Answer: Theoretical yield is 313.6 g and the percent yield is, 91.8%

Explanation:

To calculate the moles :

$\text{Moles of solute}=\frac{\text{given mass}}{\text{Molar Mass}}$

$\text{Moles of} Fe_2O_3=\frac{450}{160}=2.8moles$

$\text{Moles of} CO=\frac{260}{28}=9.3moles$

$Fe_2O_3(s)+3CO(g)\rightarrow 2Fe(l)+3CO_2(g)$

According to stoichiometry :

1 mole of $Fe_2O_3$ require 3 moles of $CO$

Thus 2.8 moles of $Fe_2O_3$ will require= $\frac{3}{1}\times 2.8=8.4moles$ of $CO$

Thus $Fe_2O_3$ is the limiting reagent as it limits the formation of product and $CO$ is the excess reagent.

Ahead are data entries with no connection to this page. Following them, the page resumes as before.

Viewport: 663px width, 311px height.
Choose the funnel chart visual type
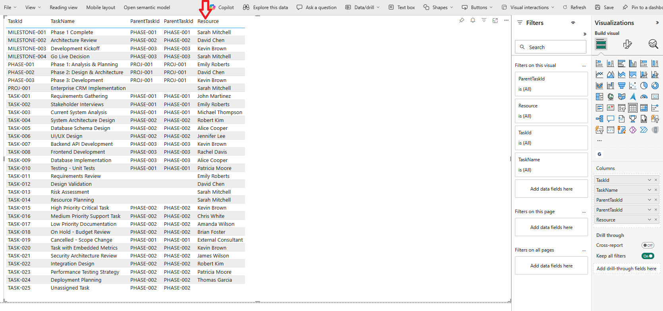coord(622,86)
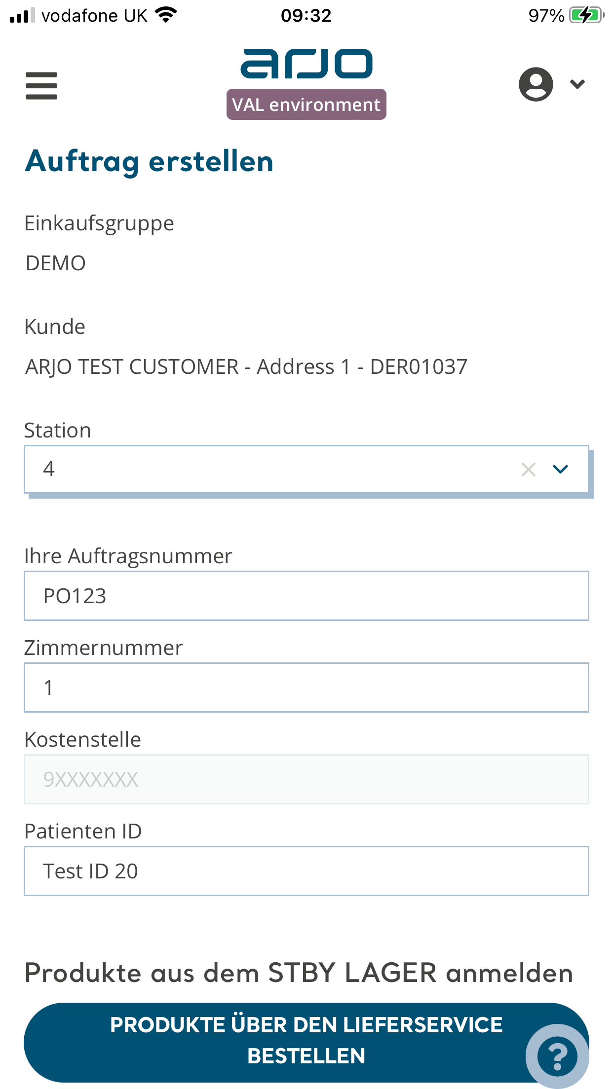Tap the ARJO TEST CUSTOMER Kunde value
613x1089 pixels.
[246, 366]
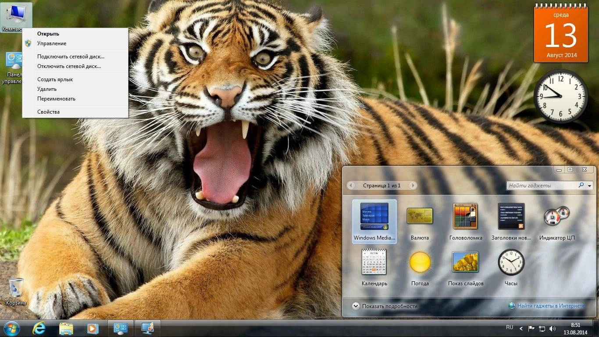Click the volume speaker icon in the tray
The height and width of the screenshot is (337, 599).
[x=552, y=327]
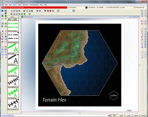The width and height of the screenshot is (148, 117).
Task: Open the Cosmographer menu
Action: [34, 5]
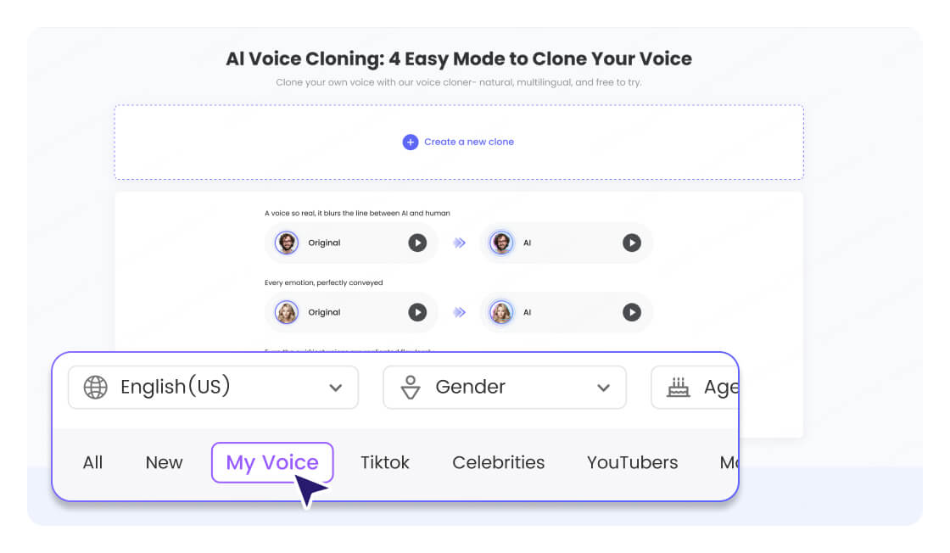Switch to the Tiktok voices tab
Viewport: 950px width, 553px height.
(x=385, y=462)
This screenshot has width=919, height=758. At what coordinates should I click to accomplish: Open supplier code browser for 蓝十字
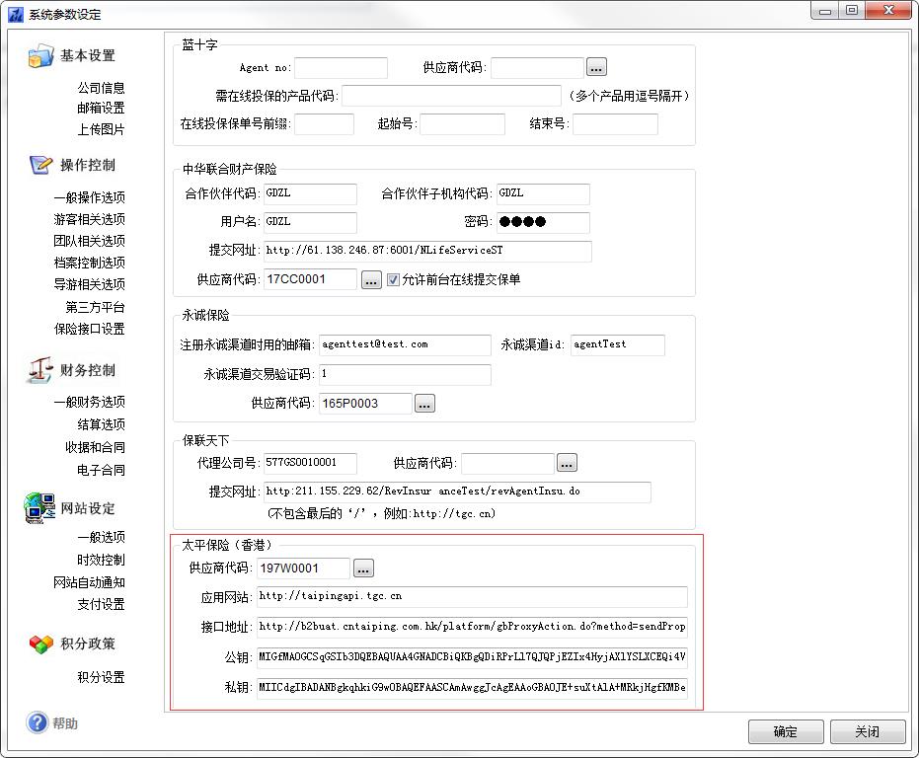[596, 68]
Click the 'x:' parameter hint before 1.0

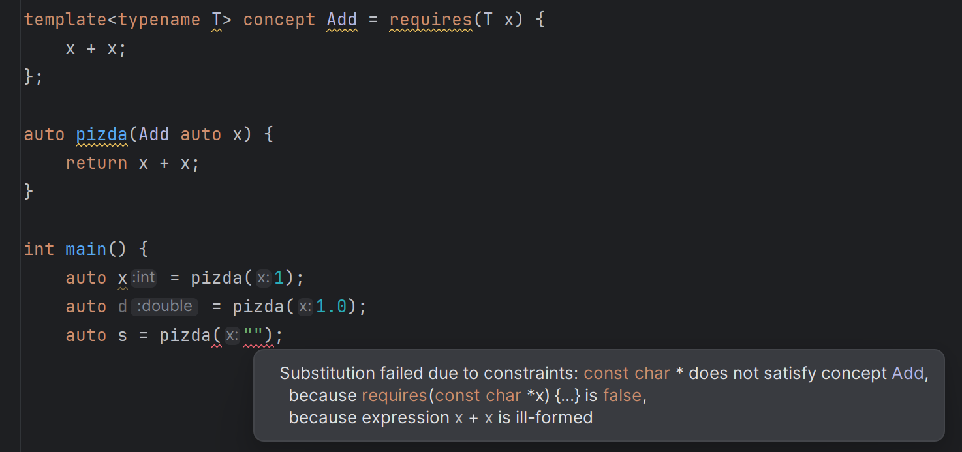pyautogui.click(x=305, y=307)
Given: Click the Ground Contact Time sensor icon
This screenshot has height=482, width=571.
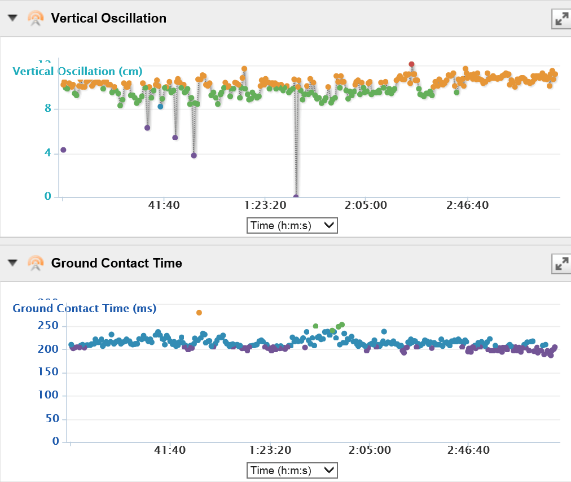Looking at the screenshot, I should (35, 263).
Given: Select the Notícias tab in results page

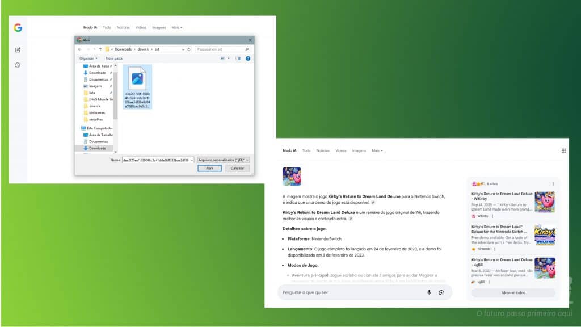Looking at the screenshot, I should point(322,150).
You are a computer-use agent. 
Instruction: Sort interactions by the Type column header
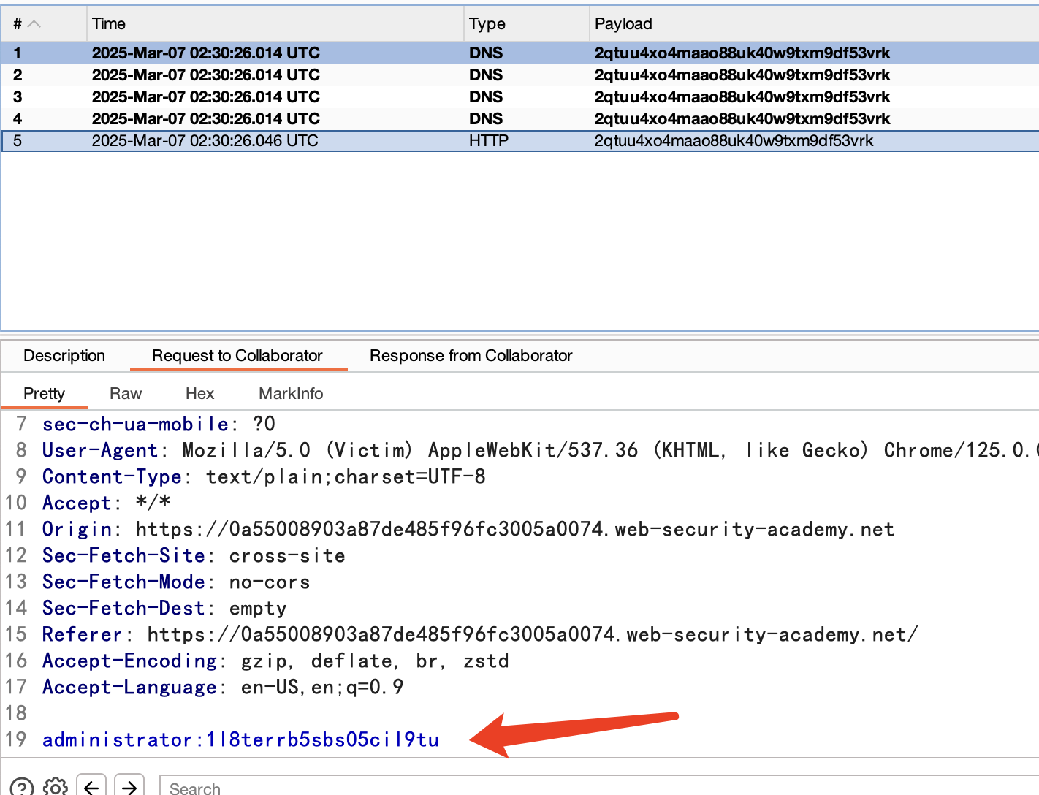pyautogui.click(x=525, y=24)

As 1 mole of $Fe_2O_3$ give = 2 moles of $Fe$

Thus 2.8 moles of $Fe_2O_3$ give = $\frac{2}{1}\times 2.8=5.6moles$ of $Fe$

Mass of $Fe=moles\times {\text {Molar mass}}=2.6moles\times 56g/mol=313.6g$

Theoretical yield of liquid iron = 313.6 g

Experimental yield = 288 g

Now we have to calculate the percent yield

$\%\text{ yield}=\frac{\text{Actual yield }}{\text{Theoretical yield}}\times 100=\frac{288g}{313.6g}\times 100=91.8\%$

Therefore, the percent yield is, 91.8%